TASK GOAL ->
In full and without alteration, write out the lines below.

RECORDED DATA ->

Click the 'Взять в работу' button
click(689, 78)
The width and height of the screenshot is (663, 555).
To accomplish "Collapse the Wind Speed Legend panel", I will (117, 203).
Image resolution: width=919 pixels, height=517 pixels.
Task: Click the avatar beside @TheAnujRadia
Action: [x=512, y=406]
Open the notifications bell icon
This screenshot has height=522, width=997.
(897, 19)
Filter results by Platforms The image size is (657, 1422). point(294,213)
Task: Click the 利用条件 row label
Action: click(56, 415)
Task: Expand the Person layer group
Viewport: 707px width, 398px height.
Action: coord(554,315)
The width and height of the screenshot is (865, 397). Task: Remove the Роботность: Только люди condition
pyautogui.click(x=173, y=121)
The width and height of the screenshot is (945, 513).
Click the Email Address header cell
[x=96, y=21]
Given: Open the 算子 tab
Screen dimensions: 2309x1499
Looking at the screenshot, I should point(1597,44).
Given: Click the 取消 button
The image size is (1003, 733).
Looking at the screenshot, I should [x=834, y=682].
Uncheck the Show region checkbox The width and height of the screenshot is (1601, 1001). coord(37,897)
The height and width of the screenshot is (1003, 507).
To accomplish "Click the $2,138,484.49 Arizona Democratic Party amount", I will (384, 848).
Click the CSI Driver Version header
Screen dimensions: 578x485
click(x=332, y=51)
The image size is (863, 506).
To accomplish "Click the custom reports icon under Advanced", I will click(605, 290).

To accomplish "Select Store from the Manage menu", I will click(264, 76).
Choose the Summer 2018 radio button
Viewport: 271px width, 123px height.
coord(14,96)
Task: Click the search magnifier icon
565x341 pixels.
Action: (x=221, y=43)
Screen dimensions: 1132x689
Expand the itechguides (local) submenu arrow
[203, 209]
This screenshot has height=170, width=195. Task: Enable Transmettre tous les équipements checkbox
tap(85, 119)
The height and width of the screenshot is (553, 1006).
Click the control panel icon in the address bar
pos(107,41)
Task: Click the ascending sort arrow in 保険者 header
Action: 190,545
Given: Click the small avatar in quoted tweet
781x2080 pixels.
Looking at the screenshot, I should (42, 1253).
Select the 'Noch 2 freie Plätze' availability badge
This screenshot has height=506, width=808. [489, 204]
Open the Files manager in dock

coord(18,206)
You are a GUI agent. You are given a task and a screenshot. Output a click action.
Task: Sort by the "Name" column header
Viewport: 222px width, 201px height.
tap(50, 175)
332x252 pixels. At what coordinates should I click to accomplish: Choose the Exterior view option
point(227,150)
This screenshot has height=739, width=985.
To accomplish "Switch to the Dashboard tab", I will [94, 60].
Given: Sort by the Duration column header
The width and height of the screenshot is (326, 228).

WRITTEN RESPONSE ->
Click the 'Взять в работу' button
click(689, 78)
The width and height of the screenshot is (663, 555).
To accomplish "Collapse the Wind Speed Legend panel", I will (117, 203).
Image resolution: width=919 pixels, height=517 pixels.
Task: Click the avatar beside @TheAnujRadia
Action: [x=512, y=406]
Open the notifications bell icon
This screenshot has height=522, width=997.
(897, 19)
Filter results by Platforms The image size is (657, 1422). point(294,213)
Task: Click the 利用条件 row label
Action: click(56, 415)
Task: Expand the Person layer group
Viewport: 707px width, 398px height.
Action: coord(554,315)
The width and height of the screenshot is (865, 397). Task: Remove the Роботность: Только люди condition
pyautogui.click(x=173, y=121)
The width and height of the screenshot is (945, 513).
Click the Email Address header cell
[x=96, y=21]
Given: Open the 算子 tab
Screen dimensions: 2309x1499
Looking at the screenshot, I should point(1597,44).
Given: Click the 取消 button
The image size is (1003, 733).
Looking at the screenshot, I should [x=834, y=682].
Uncheck the Show region checkbox The width and height of the screenshot is (1601, 1001). coord(37,897)
The height and width of the screenshot is (1003, 507).
To accomplish "Click the $2,138,484.49 Arizona Democratic Party amount", I will (384, 848).
Click the CSI Driver Version header
Screen dimensions: 578x485
click(x=332, y=51)
The image size is (863, 506).
To accomplish "Click the custom reports icon under Advanced", I will click(605, 290).

To accomplish "Select Store from the Manage menu", I will click(264, 76).
Choose the Summer 2018 radio button
Viewport: 271px width, 123px height.
coord(14,96)
Task: Click the search magnifier icon
565x341 pixels.
Action: (x=221, y=43)
Screen dimensions: 1132x689
Expand the itechguides (local) submenu arrow
[203, 209]
This screenshot has height=170, width=195. Task: Enable Transmettre tous les équipements checkbox
tap(85, 119)
The height and width of the screenshot is (553, 1006).
Click the control panel icon in the address bar
pos(107,41)
Task: Click the ascending sort arrow in 保険者 header
Action: 190,545
Given: Click the small avatar in quoted tweet
781x2080 pixels.
Looking at the screenshot, I should (42, 1253).
Select the 'Noch 2 freie Plätze' availability badge
This screenshot has height=506, width=808. [489, 204]
Open the Files manager in dock

coord(18,206)
You are a GUI agent. You are given a task and a screenshot. Output a click action.
Task: Sort by the "Name" column header
Viewport: 222px width, 201px height.
tap(50, 175)
332x252 pixels. At what coordinates should I click to accomplish: Choose the Exterior view option
point(227,150)
This screenshot has height=739, width=985.
To accomplish "Switch to the Dashboard tab", I will [94, 60].
Given: Sort by the Duration column header
The width and height of the screenshot is (326, 228).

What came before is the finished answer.